Data for this exercise section start

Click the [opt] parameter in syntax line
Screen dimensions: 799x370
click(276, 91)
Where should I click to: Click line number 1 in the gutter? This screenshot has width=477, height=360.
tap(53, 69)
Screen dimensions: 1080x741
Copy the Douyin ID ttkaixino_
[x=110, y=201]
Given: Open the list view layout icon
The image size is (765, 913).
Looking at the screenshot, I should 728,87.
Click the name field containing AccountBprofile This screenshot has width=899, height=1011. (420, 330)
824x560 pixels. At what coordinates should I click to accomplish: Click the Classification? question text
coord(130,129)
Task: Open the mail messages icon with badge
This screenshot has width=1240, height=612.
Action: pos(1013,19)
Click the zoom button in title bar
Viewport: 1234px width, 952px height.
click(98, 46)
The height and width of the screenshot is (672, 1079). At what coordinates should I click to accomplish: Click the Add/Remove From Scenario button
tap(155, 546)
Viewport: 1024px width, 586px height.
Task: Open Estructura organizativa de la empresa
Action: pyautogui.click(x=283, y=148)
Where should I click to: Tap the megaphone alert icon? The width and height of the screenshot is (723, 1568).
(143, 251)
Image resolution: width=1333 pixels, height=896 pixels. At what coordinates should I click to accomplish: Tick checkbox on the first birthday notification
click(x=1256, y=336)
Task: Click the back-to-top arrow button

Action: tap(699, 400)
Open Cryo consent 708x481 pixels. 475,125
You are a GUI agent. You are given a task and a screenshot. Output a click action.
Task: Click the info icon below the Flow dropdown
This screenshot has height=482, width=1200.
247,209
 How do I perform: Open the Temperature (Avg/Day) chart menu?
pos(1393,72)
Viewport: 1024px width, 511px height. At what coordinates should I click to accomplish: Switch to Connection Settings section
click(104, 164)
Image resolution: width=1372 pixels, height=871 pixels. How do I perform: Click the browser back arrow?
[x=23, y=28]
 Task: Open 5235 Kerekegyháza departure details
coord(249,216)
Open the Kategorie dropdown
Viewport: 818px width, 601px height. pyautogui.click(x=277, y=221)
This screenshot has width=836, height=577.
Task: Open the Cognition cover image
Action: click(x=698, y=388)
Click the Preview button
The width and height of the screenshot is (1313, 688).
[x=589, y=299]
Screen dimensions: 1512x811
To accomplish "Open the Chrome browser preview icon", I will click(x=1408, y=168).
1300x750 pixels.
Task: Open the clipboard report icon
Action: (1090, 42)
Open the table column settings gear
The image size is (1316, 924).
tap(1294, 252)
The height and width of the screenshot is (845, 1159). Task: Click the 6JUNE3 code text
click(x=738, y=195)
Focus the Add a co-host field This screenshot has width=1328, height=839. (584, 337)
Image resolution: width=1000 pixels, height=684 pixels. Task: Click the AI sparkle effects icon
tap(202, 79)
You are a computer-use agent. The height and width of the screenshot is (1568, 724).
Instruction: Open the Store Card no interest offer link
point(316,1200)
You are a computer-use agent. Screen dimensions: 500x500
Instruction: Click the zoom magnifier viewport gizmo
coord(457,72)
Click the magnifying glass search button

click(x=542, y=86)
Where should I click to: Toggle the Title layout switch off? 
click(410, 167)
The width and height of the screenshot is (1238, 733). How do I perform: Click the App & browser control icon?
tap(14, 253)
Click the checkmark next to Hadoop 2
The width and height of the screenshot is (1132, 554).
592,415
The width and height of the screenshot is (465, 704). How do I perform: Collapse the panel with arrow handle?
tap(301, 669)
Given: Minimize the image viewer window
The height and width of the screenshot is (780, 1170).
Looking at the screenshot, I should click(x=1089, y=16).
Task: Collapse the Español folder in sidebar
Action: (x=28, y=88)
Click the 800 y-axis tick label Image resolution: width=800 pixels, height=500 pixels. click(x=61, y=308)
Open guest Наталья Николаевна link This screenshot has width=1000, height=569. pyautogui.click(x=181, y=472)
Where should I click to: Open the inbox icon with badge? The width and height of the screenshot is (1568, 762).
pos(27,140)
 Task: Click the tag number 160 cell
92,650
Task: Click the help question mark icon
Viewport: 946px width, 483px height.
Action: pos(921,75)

Data for this exercise section end

What is needed: Print all of the entries exactly as they are written.

Result of this task:
Click the [opt] parameter in syntax line
Screen dimensions: 799x370
click(276, 91)
Where should I click to: Click line number 1 in the gutter? This screenshot has width=477, height=360.
tap(53, 69)
Screen dimensions: 1080x741
Copy the Douyin ID ttkaixino_
[x=110, y=201]
Given: Open the list view layout icon
The image size is (765, 913).
Looking at the screenshot, I should 728,87.
Click the name field containing AccountBprofile This screenshot has width=899, height=1011. (420, 330)
824x560 pixels. At what coordinates should I click to accomplish: Click the Classification? question text
coord(130,129)
Task: Open the mail messages icon with badge
This screenshot has width=1240, height=612.
Action: pos(1013,19)
Click the zoom button in title bar
Viewport: 1234px width, 952px height.
click(98, 46)
The height and width of the screenshot is (672, 1079). At what coordinates should I click to accomplish: Click the Add/Remove From Scenario button
tap(155, 546)
Viewport: 1024px width, 586px height.
Task: Open Estructura organizativa de la empresa
Action: pyautogui.click(x=283, y=148)
Where should I click to: Tap the megaphone alert icon? The width and height of the screenshot is (723, 1568).
(143, 251)
Image resolution: width=1333 pixels, height=896 pixels. At what coordinates should I click to accomplish: Tick checkbox on the first birthday notification
click(x=1256, y=336)
Task: Click the back-to-top arrow button

Action: tap(699, 400)
Open Cryo consent 708x481 pixels. 475,125
You are a GUI agent. You are given a task and a screenshot. Output a click action.
Task: Click the info icon below the Flow dropdown
This screenshot has height=482, width=1200.
247,209
 How do I perform: Open the Temperature (Avg/Day) chart menu?
pos(1393,72)
Viewport: 1024px width, 511px height. At what coordinates should I click to accomplish: Switch to Connection Settings section
click(104, 164)
Image resolution: width=1372 pixels, height=871 pixels. How do I perform: Click the browser back arrow?
[x=23, y=28]
 Task: Open 5235 Kerekegyháza departure details
coord(249,216)
Open the Kategorie dropdown
Viewport: 818px width, 601px height. pyautogui.click(x=277, y=221)
This screenshot has width=836, height=577.
Task: Open the Cognition cover image
Action: click(x=698, y=388)
Click the Preview button
The width and height of the screenshot is (1313, 688).
[x=589, y=299]
Screen dimensions: 1512x811
To accomplish "Open the Chrome browser preview icon", I will click(x=1408, y=168).
1300x750 pixels.
Task: Open the clipboard report icon
Action: (1090, 42)
Open the table column settings gear
The image size is (1316, 924).
tap(1294, 252)
The height and width of the screenshot is (845, 1159). Task: Click the 6JUNE3 code text
click(x=738, y=195)
Focus the Add a co-host field This screenshot has width=1328, height=839. (584, 337)
Image resolution: width=1000 pixels, height=684 pixels. Task: Click the AI sparkle effects icon
tap(202, 79)
You are a computer-use agent. The height and width of the screenshot is (1568, 724).
Instruction: Open the Store Card no interest offer link
point(316,1200)
You are a computer-use agent. Screen dimensions: 500x500
Instruction: Click the zoom magnifier viewport gizmo
coord(457,72)
Click the magnifying glass search button

click(x=542, y=86)
Where should I click to: Toggle the Title layout switch off? 
click(410, 167)
The width and height of the screenshot is (1238, 733). How do I perform: Click the App & browser control icon?
tap(14, 253)
Click the checkmark next to Hadoop 2
The width and height of the screenshot is (1132, 554).
592,415
The width and height of the screenshot is (465, 704). How do I perform: Collapse the panel with arrow handle?
tap(301, 669)
Given: Minimize the image viewer window
The height and width of the screenshot is (780, 1170).
Looking at the screenshot, I should click(x=1089, y=16).
Task: Collapse the Español folder in sidebar
Action: (x=28, y=88)
Click the 800 y-axis tick label Image resolution: width=800 pixels, height=500 pixels. click(x=61, y=308)
Open guest Наталья Николаевна link This screenshot has width=1000, height=569. pyautogui.click(x=181, y=472)
Where should I click to: Open the inbox icon with badge? The width and height of the screenshot is (1568, 762).
pos(27,140)
 Task: Click the tag number 160 cell
92,650
Task: Click the help question mark icon
Viewport: 946px width, 483px height.
Action: pos(921,75)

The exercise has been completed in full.